*WORK REQUIRED*. Express the lines from the start of the rows through the line that contains "will [x=217, y=376]." as a Markdown table with the columns No. and Line, skipping blank lines. Put a running number under No. and the text of each line under Line.

*Rows from a dataset*.
——

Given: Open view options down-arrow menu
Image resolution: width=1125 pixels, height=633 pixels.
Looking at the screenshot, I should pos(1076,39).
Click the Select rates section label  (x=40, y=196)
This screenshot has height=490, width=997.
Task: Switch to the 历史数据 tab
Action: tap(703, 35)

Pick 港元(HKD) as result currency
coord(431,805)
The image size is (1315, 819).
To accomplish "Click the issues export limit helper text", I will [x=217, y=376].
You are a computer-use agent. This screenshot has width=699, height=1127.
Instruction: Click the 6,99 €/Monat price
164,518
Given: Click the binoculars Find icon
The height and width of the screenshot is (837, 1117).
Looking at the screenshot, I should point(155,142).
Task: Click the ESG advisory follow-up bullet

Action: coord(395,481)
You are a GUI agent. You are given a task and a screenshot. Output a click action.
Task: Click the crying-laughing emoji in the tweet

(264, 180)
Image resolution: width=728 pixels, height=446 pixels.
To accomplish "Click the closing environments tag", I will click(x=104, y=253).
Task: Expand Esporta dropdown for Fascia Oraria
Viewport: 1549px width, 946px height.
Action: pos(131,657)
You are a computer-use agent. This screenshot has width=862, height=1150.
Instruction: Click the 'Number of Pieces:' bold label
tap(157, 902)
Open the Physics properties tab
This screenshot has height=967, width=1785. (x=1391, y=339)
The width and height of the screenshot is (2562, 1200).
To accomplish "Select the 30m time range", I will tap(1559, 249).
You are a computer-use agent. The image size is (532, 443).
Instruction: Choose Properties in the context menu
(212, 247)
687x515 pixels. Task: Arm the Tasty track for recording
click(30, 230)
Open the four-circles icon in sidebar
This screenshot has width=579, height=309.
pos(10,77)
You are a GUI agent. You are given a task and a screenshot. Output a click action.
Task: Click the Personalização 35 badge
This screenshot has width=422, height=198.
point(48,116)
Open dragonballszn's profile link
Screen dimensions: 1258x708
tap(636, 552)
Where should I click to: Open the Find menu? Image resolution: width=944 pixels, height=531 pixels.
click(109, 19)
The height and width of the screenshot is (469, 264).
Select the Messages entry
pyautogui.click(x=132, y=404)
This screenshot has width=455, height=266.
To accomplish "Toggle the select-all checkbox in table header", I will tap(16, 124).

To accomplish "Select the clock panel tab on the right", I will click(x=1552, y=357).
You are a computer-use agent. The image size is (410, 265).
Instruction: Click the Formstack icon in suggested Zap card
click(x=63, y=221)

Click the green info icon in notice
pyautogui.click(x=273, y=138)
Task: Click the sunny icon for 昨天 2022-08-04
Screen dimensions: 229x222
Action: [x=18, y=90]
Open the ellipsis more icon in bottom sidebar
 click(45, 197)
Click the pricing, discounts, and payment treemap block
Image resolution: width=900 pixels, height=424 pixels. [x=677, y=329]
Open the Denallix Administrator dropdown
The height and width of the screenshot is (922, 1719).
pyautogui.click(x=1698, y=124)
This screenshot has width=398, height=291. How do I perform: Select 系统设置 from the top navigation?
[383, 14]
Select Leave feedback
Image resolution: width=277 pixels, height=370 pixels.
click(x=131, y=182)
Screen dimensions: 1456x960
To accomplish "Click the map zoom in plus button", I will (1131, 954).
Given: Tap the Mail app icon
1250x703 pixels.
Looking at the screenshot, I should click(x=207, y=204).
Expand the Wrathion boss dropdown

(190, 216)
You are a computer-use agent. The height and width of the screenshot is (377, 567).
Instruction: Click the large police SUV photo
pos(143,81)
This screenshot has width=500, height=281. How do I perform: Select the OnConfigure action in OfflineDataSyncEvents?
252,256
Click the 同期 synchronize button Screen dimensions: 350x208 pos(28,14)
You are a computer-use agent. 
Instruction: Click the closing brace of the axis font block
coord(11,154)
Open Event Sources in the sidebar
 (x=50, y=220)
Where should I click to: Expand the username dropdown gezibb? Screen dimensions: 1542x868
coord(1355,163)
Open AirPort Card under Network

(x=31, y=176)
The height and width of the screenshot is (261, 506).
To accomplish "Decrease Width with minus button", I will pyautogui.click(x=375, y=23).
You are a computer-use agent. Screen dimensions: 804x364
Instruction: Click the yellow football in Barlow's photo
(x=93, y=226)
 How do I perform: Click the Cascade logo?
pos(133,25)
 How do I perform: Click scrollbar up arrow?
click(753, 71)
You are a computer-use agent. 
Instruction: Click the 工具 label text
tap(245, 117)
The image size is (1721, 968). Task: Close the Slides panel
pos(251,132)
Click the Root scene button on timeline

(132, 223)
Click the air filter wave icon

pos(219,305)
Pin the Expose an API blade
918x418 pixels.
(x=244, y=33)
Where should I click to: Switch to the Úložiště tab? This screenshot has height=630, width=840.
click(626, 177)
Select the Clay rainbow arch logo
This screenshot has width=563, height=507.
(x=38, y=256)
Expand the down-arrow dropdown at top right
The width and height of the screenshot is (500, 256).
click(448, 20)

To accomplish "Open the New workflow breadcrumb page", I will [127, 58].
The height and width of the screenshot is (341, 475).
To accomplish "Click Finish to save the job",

——

*FULL SOLUTION*.
| No. | Line |
|---|---|
| 1 | Given: Open view options down-arrow menu |
| 2 | Image resolution: width=1125 pixels, height=633 pixels. |
| 3 | Looking at the screenshot, I should pos(1076,39). |
| 4 | Click the Select rates section label  (x=40, y=196) |
| 5 | This screenshot has height=490, width=997. |
| 6 | Task: Switch to the 历史数据 tab |
| 7 | Action: tap(703, 35) |
| 8 | Pick 港元(HKD) as result currency |
| 9 | coord(431,805) |
| 10 | The image size is (1315, 819). |
| 11 | To accomplish "Click the issues export limit helper text", I will [x=217, y=376]. |